Der neue Standort in Rotkreuz schaffe für die Kanti in der Stadt Zug «Entlastung», schrieb FDP-Kantonsrat Karl Bürgler in einem Postulat. Ein Kurzzeitgymnasium in der Stadt als zusätzliches Angebot stärke den «dualen Bildungsweg», so der Baarer, und mache die Sekundarschule «attraktiver».
Im Namen seiner Fraktion forderte Bürgler die Schaffung dieses neuen Bildungsangebots. Das Angebot soll spätestens nach der Gesamtsanierung der Kantonsschule Zug neu angeboten werden.
Die Regierung unterstützte den Vorstoss, wie Bildungsdirektor Stephan Schleiss (SVP) am Donnerstag ausführte.
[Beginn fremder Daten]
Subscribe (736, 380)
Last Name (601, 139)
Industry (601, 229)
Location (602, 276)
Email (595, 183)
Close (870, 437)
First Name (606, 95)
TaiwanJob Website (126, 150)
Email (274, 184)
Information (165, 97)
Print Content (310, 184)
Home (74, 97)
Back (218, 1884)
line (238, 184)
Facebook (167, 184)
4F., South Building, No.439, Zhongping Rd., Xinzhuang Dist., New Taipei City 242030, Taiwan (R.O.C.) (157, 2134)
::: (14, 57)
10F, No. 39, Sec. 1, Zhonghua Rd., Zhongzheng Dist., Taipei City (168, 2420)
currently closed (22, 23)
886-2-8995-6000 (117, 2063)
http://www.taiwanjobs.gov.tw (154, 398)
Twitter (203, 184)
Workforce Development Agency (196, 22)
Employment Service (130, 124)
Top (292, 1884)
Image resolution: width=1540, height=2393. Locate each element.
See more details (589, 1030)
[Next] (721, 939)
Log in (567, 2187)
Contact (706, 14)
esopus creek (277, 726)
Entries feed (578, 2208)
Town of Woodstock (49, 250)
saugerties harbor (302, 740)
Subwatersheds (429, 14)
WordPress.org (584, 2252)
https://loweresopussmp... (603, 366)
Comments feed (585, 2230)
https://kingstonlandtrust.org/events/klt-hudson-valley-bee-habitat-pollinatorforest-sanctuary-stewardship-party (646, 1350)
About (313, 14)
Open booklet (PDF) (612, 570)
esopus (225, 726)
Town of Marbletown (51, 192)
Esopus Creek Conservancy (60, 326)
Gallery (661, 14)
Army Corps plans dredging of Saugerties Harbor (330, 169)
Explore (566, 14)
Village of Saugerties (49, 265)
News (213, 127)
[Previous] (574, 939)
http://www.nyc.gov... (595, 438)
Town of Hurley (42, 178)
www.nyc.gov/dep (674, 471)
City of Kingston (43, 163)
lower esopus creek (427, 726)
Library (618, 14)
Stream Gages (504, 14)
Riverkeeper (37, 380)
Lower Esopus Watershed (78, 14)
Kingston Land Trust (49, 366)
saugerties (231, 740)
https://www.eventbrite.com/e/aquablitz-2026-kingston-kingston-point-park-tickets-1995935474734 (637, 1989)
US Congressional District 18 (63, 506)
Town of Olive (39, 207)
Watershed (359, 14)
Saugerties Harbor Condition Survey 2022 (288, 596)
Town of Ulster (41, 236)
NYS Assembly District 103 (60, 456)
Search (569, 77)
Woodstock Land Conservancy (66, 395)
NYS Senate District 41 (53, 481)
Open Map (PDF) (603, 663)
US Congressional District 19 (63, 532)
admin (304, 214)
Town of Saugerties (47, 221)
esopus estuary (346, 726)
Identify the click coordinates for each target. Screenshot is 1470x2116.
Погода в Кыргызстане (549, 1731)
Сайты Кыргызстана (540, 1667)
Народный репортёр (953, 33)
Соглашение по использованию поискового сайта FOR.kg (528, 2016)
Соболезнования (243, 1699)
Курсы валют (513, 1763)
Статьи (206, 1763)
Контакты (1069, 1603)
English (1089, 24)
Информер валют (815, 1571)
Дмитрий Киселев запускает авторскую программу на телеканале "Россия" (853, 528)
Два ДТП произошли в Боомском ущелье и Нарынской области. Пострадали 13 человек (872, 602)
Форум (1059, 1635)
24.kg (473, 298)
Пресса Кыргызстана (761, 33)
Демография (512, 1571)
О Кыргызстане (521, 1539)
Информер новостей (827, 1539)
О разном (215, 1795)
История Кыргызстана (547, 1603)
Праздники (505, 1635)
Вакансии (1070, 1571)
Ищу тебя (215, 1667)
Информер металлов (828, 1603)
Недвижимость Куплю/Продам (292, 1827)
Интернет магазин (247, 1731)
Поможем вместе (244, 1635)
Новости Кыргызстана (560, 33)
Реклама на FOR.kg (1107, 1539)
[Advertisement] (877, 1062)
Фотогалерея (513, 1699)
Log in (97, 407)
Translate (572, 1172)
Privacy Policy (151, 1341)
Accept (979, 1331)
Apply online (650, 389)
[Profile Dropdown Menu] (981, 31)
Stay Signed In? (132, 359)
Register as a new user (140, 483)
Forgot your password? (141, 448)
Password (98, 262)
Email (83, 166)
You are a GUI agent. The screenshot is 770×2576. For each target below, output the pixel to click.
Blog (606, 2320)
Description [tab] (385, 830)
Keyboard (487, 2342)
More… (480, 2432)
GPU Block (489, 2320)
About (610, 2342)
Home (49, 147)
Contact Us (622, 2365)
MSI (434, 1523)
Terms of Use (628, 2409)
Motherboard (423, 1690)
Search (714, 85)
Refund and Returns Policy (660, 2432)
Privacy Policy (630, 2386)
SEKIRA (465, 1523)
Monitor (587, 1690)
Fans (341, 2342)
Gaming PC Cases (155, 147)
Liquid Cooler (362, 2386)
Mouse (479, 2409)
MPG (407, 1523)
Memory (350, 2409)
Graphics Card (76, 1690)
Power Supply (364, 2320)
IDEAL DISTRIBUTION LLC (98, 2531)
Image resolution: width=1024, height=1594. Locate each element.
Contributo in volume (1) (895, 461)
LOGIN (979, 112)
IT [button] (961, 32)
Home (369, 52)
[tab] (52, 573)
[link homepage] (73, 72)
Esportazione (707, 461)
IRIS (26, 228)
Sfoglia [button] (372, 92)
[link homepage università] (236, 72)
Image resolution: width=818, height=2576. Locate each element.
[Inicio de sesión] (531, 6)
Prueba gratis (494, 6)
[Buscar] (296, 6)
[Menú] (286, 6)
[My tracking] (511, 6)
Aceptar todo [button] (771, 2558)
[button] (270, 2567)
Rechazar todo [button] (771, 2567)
Bei den Fraktionen waren die Meinungen am Donnerstag rasch gemacht. Sämtliche Parteien unterstützten das Anliegen. Sie kritisierten jedoch den geplanten Zeitpunkt der Einführung.
«Eine Realisierung bereits im Schuljahr 2029/2030 ist durchaus machbar», sagte SP-Sprecherin Michèle Schmid. Ein zeitlicher Aufschub sei «nicht notwendig», so Manuela Käch (Mitte). Mit der Weiterentwicklung der gymnasialen Maturität und den neuen Lehrplänen ab dem Schuljahr 2029/30 seien die «inhaltlichen Voraussetzungen früher gegeben».
Bei einer Sanierung unter Vollbetrieb seien jedoch diverse Provisorien nötig, sagte der Bildungsdirektor. Die Regierung könne den Zeitpunkt der Einführung überprüfen, doch so einfach, wie es in Wortmeldungen geäussert wurde, sei dies nicht, sagte Schleiss.